Doc Corner: Dances with Films Festival
by Glenn Dunks
The spectre of films past linger over two documentaries at the Dances with Films independent film festival (June 7th-17th at the TCL Chinese Theaters in Los Angeles). Their ability to bring an audience back to something more innocent is perhaps one of the strongest elements of this festival that prizes the atmosphere of a summer camp rather than a crazed film festival in the snowy mountains or on the sunny beaches.
The more obvious of the two that I was able to sample is Alexander Monelli's At the Drive-In, a film that you could glimpse at a pass and suspect you have already seen a dozen times at other festivals. Film festival audiences are, after all, more naturally disposed to watch a documentary about a venue like a drive-in or a classic movie palace or a dying/dead/forgotten part of the filmgoing experience. The inherent nostalgia and cinematic reverence of these topics make them solid programming on any festival’s behalf...
But while it would be simple (and cynical) to look at this new documentary about a year in the life of the Mahoning Drive-In in Lehighton, Pennsylvania, and assume it is just that, there’s actually more to it. At the Drive-In's quiet elegance is enhanced by a filmmaker who thankfully doesn’t dip too far into romanticism for the sake of reality. While there are a lot of things that audiences will love here – those with a penchant for discussions about celluloid versus digital and who thrill at the energy created by the flicker of a cinema screen will leave them with a warm and fuzzy feeling – it is what Monelli is able to do with the theme of community that ultimately allows this documentary to go from polite entertainment to something somewhat more substantial.
Anybody who saw Florian Habicht’s wonderful horror theme park doc from 2017 called Spookers may spot the similarities in At the Drive-In. That film, while gleefully relishing the gruesome wicked shenanigans of chainsaw-wielding clowns and blood-feasting zombies, worked predominantly for the way it spotlighted the way the park became a home away from home for its cast of misfits and outsiders, weaving storylines about abuse, HIV and anguish through its more standard doc profile of a noteworthy institution. It’s a great film and I recommend you catch it if you can.
Likewise, At the Drive-In captures the Mahoning Drive-In’s cast of oddball circle of friends with a warmth that impressed me, especially when it could have been so easy to treat them as comedy. It's this reverence that helps up understand why they keep plugging away at an endeavour that feels fruitless. At one point one of Monelli’s subjects says how smart it was for him to make a documentary about this place by itself rather than his original plan of a broader strokes documentary about drive-in picture theatres. And it is smart. What’s also smart is how, perhaps accidentally, he frames the film beginning with two individuals happening upon the drive-in by accident and making it their home much like the director himself.

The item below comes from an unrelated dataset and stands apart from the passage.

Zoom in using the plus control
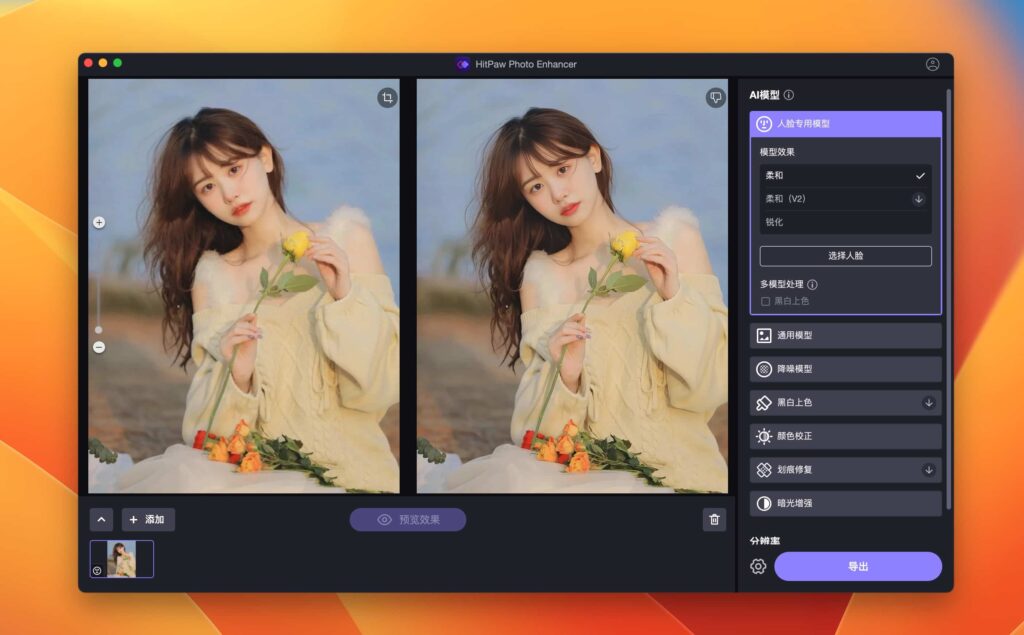 pyautogui.click(x=98, y=222)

For Jill Salvino’s Between the Shades, it isn’t moviegoing in general that lingers but rather one film in particular. This simply assembled doc is something of a spiritual sequel to 1977’s Word is Out by Nancy Adair, Andrew Brown and Rob Epstein. Made up of little more than to-camera interviews, predominantly done plainly in front of a grey backdrop, Between the Shades seeks to be a sort of compendium on the many moving parts of the current LGBTQI movement. Like that earlier film that, in a world before AIDS, sought to simply (as the poster tells it) tell “stories of our lives”, so to does Between the Shades.
40 years later, of course, a lot has changed and the film ultimately succeeds about as much as it fumbles. It is great to see transgender people and intersex people telling their stories themselves alongside gay people, bisexual people, and those who – when forced, of course; one of its most common refrains is “I don’t believe in labels” after all – fit somewhere else on the spectrum. They along with more recognizable names like Beth Malone, Kathy Najimy, Madonna Cacciatore, Vincent Ford and Andrew Tobias discuss identity and labels, coming out, activism, relationships and much more.

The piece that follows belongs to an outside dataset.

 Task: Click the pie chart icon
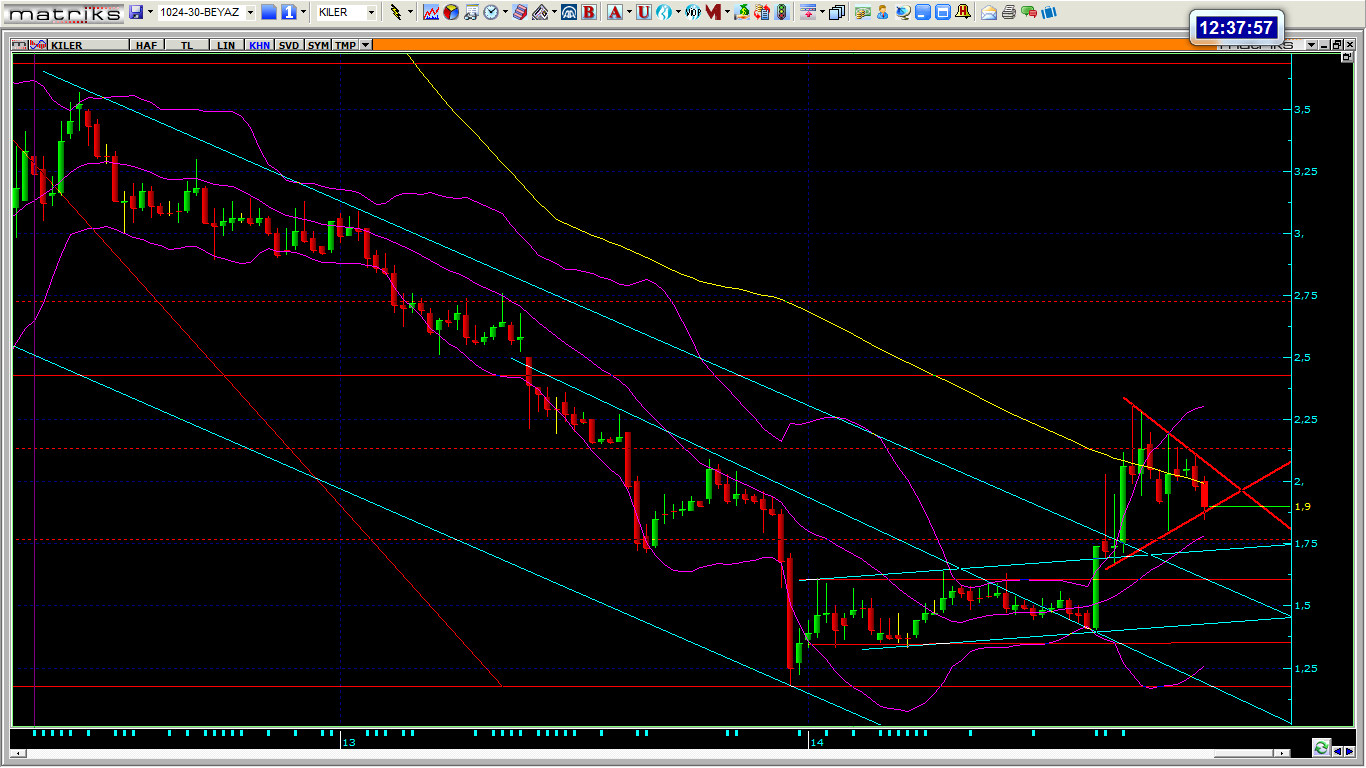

Another film I thought about when watching Between the Shades was The Case Against 8, the flatly made documentary about proposition eight and the very white, heteronormative way many in the gay rights movement felt they needed to project. That sense of (and this is my word here) respectability bubbles up too often in Shades, the film making much too much of an effort to highlight how ordinary many gay people are. For all of its conversation topics, it never ventures past strictly G-rated territory to navigate the sexual lives of these people. This only seeks to highlight an almost haves-and-haves-not approach to the interview subjects between predominantly white and cisgender individuals in loving, monogamous couples, and then everyone else who are missing something.
Furthermore, there is a distinct lack of people of Asian or South Asian descent, and seemingly no representation of anybody from a non-protestant religious background. There is so much interesting stuff in Between the Shades, and I am happy I saw it and that it is filmed for prosperity. However, in attempting to show the world what the L, G, B, T, Q and I is all about, Salvino’s film misses too much.
Reader Comments (1)
i would totally watch this drive-in movie. I love the mythology around drive-ins which is weird because I spent so little time in them and I tended to not love going to them even when I did.